In Chicago, Jeff Chouninard is about to start on a color movie about a beautiful young nude couple who start walking from the suburbs into downtown, following their path past the incredulous stares of passers-by until—at some point—a patrol car will presumably halt its ponderous path for long enough to hustle them inside en route to the nearest precinct. But the telescopic cameras, following at a discreet distance and recording all, will be unseen by all but the actors...
The Living Theatre will be playing at France’s Avignon Festival in July...
Condensed biogs of two unacceptable candidates by the Workers’ League Bulletin: “Bobby Kennedy began his career as an aide to Sen. McCarthy in his witch hunt against any and all dissent in America played a very big role in Bay of Pigs invasion of Cuba...placed a wreath in Arlington...honoring the Cuban counter revolutionaries...”; Eugene McCarthy “started out his career by helping Humphry purge the Minnesota Farmer-Labor party of Communists...voted in Congress for every contempt citation against those who would not inform for HUAC...voted for a bill making Communist Party membership a felony... voted for the Student Loyalty Oath Bill consistent opponent of Supreme ruling banning prayers in schools...has the distinction of casting the nay vote that killed the 1965 Civil Rights Bill....”
Joseph Pujol could fart better than any man alive. He could fart like a musical instrument, like a dog barking, like an opera singer’s high note, like the sound of a cannon being fired. With nothing more than his ass he could also smoke a cigarette or extinguish a candle. And all without smell.

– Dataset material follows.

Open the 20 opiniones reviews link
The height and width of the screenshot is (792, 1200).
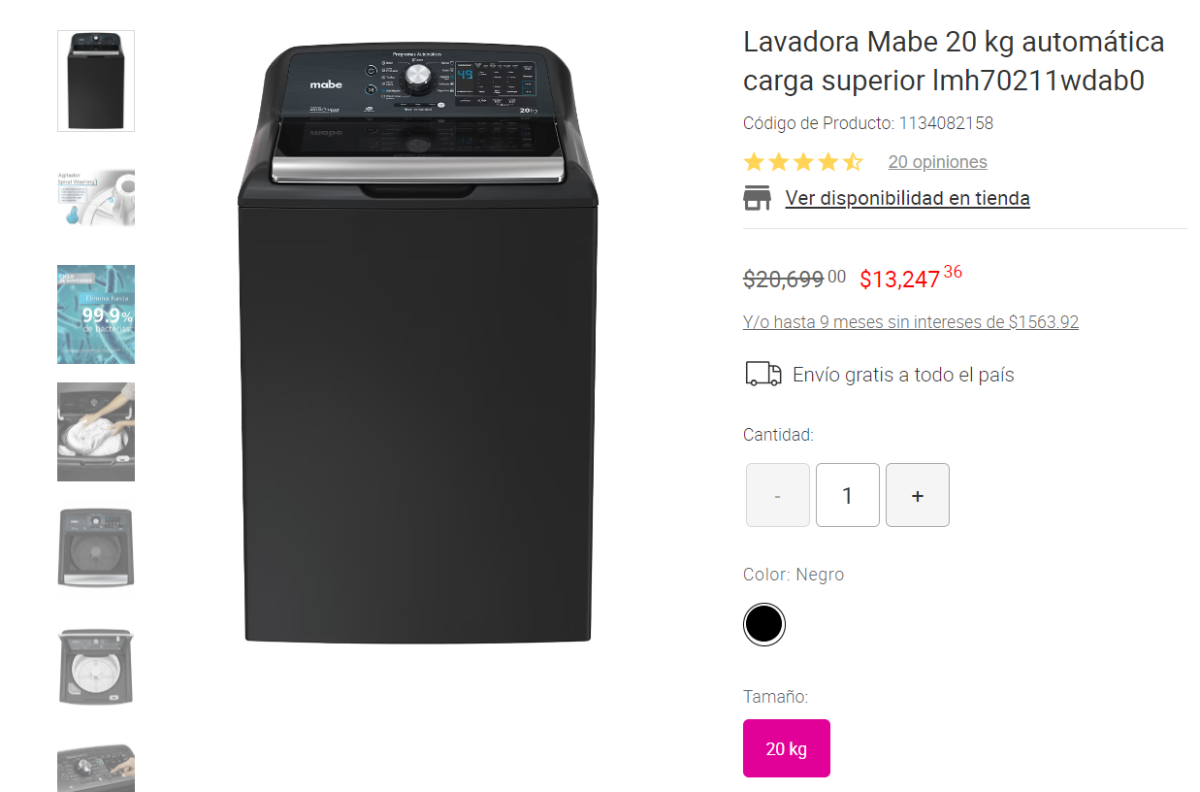tap(937, 162)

One day he was bathing in the sea when, accidentally contracting the muscles controlling his ass, he found himself drawing in water like a suction pump. This led him to practice his art until just by farting (after douching himself out with sweet-smelling water) he could go onstage at Paris’ Moulin Rouge and answer requests from the audience. A sort of Victorian-era Gerald McBoing Boing. He made a good living on the French stage for years under the name Le Petomane which is also the title of the book ($2.50) about his life published by California’s Sherbourne Press.
Bukowski, Berrigan, Kupferberg, Sanders, Wieners, and Lenore Kandel are among Americans included in the new collection of “Underground Poems” published by Verlag in Darmstadt, Germany...

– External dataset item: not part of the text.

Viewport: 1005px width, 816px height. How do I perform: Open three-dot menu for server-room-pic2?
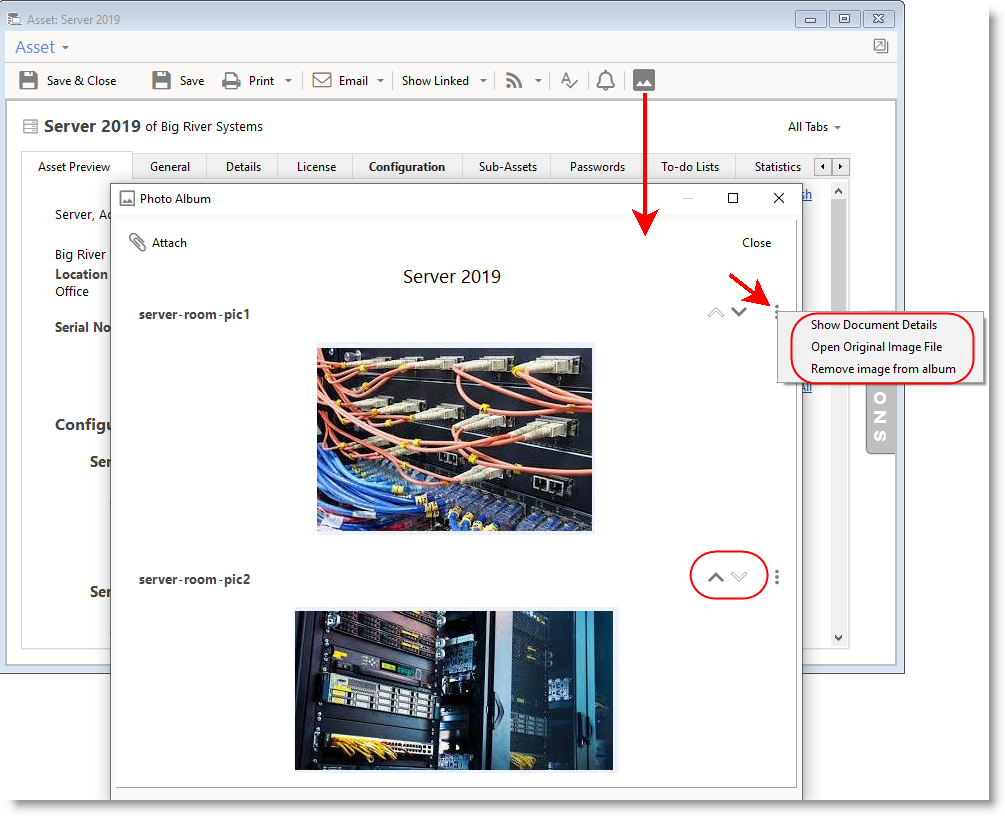tap(777, 577)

Out of town readers of Grove Press’s first annual report (current assets: $3.5 million), produced in the glossy style of Evergreen Review, are invited to write to Barney Rossett before coming to NYC so he can leave a free ticket for them at Evergreen Theatre’s box office...
RFK apologist Jack Newfield writes for Hearst’s Eye magazine under the name Roy Novack presumably, because he’d feel compromised by an honest affirmation of his association.